## EXCERTO ESCOLHIDO
Ele não deixa de ter duas experiências próprias. É o pragmático mas afinal apenas procura o sentimento. Com uma mulher que vem a saber casada ele procura o sentimento e vê que as portas estão fechadas. Além de casada ela é fiel. De seguida com uma prostituta. Mas por azar dele não encontra na economia de mercado o que seria consolador para ele. Encontra uma mulher que se atreve a ter uma história. Ia-se matar se não fosse a sua intervenção. Ele que procura o sentimento num corpo pago o que lhe diz esse corpo no mercado é que tem sentimentos. Ele que procura o sentimento encontra quem o procura também.
As experiências dela são bem mais ricas. São corpos o que encontra. As estátuas do museu, as caveiras e esqueletos de uma igreja, e sobretudo no final, os corpos incinerados de Pompeia, em que um casal mesmo morto tem mais corpo que o seu matrimónio. E mais duas coisas. Crianças, muitas crianças. E grávidas, grávidas em grande quantidade. Ela, a sentimental na aparência, é destituída de ligação ao corpo. Porque vimos a saber afinal que a hipótese pragmática assassina foi colocada por ela, ela a sonhadora., foi ela que decidiu não ter filhos. É muito mais razoável.
O filme é de 53 e só conheci a Itália 20 anos depois, mas era uma Itália onde ainda muito do que nele se vê ainda existia. Já com a acumulação capitalista amadurecida, mas as mentalidades são mais lentas, bem mais lentas. E o mundo era o mesmo, ou quase. A mesma presença carnal que transbordava para as ruas. E foi isso que o casal encontrou.
As duas experiências de sentimentos, um com porta fechada, outro invasivo, não o desbloquearam. Ela, que teve a percepção do corpo, da omnipresença católica do corpo, percebeu mais depressa que ele onde estava o seu bloqueio. Foi necessário que a maré humana de uma procissão o levasse a perceber que ela tinha corpo, que era frágil, portanto. E que sem corpo não há sentimento.
Uma religião descarnada pelo pragmatismo ou espiritualista são duas vertentes de uma mesma recusa da vida. Ele, que não percebeu que o sentimento não se deseja nem se paga nem se substitui não percebeu que a mediação era o corpo, até ver o corpo da mulher afogando-se numa procissão, no magote de gente. De gente realmente presente, em que cada passo da vida é intenso e atestável. Não é apenas meio, seja de pagamento (como ele pensa), seja de evasão (como ele deseja).

## TAREFAS PROPOSTAS
1. Seleciona nas linhas abaixo todas as que contêm a palavra "Click", tendo em conta maiúsculas e minúsculas.
2. Prolonga o texto sobre o filme do casal em Itália, começando logo após a sua última frase.

## DADOS DO CONJUNTO
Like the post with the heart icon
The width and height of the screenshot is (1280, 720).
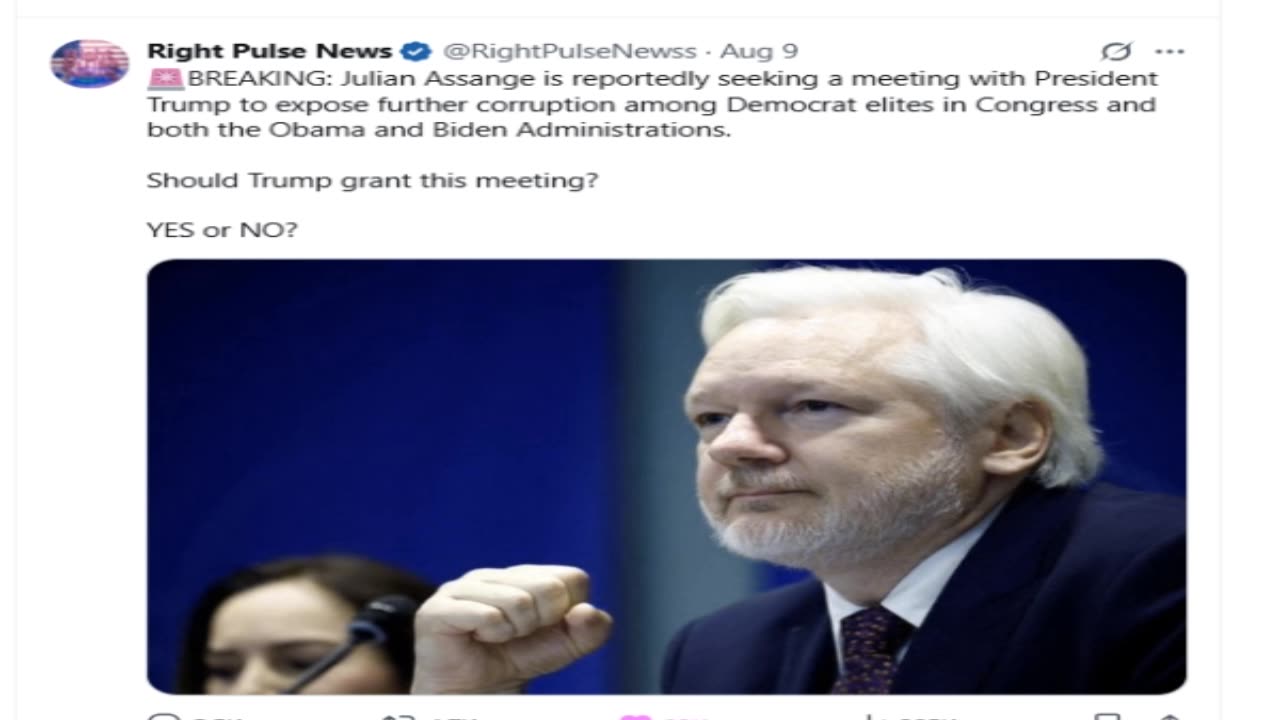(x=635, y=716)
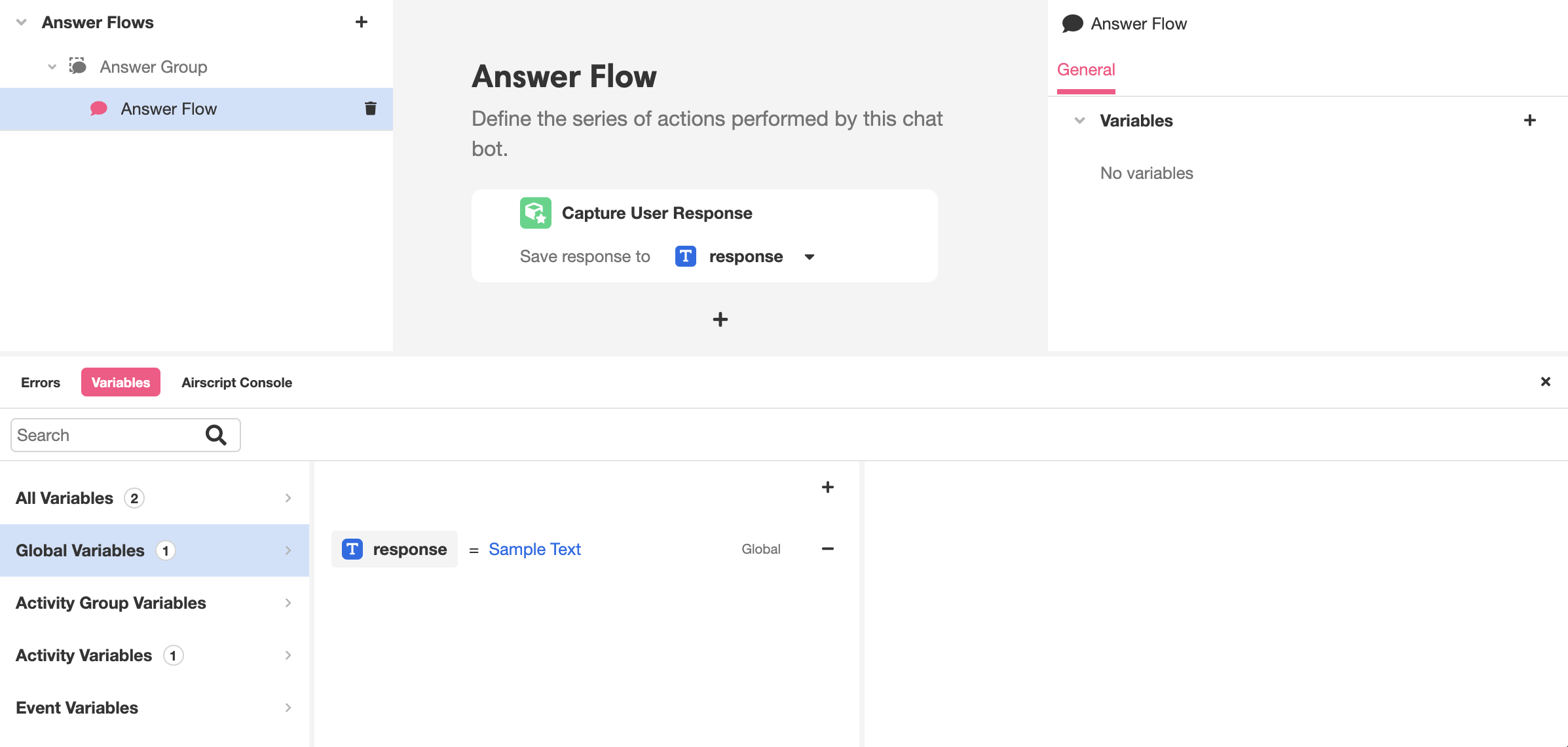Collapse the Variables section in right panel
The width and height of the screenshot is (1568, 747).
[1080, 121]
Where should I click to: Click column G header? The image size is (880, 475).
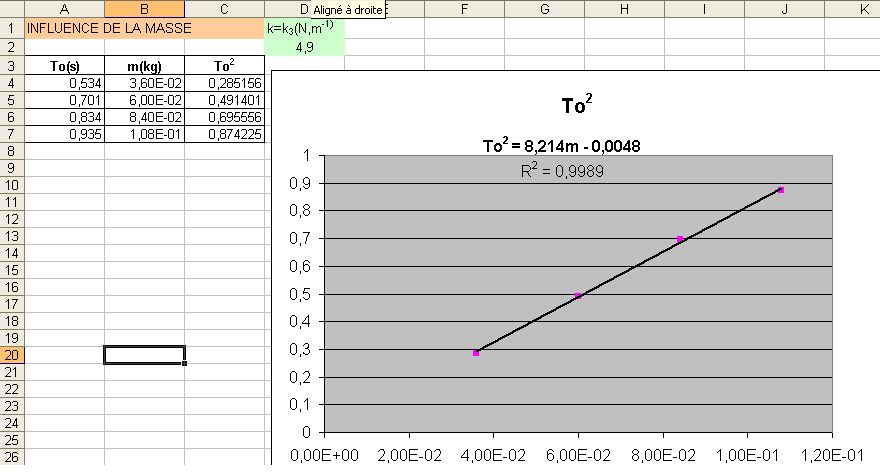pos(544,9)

---

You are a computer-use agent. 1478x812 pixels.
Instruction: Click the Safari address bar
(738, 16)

## RESPOSTAS
1.
Where should I click to: Click column G header? The image size is (880, 475).
Instruction: Click the Safari address bar

2.
Ele tentou trai-la duas vezes em crise de casamento, ela já o traía em pensamento com um poeta antes sequer do casamento começar, e outra coisa não tinha feito até então. No fundo, caíram ambos na trápola moderna tão superficialmente moderna, em que construímos a nossa vida com base em ideias. E eis que o corpo, seja em estátua, em cinzas, em esqueleto, em gravidez ou em criança se nos impõe. Uma vida sem corpo dá o pragmatismo seco ou uma evasão que se julga poética. De uma forma ou de outra um exílio.
A história acaba bem, embora ele tenha de pôr uma condição. No fundo que ela não o compare nem o critique. Nem tudo é perfeito nesta vida. Se digo "acaba bem" deveria antes dizer “começa bem”. Reconhecendo a presença real do corpo não acaba a história, mas apenas se lançam as premissas para que comece realmente.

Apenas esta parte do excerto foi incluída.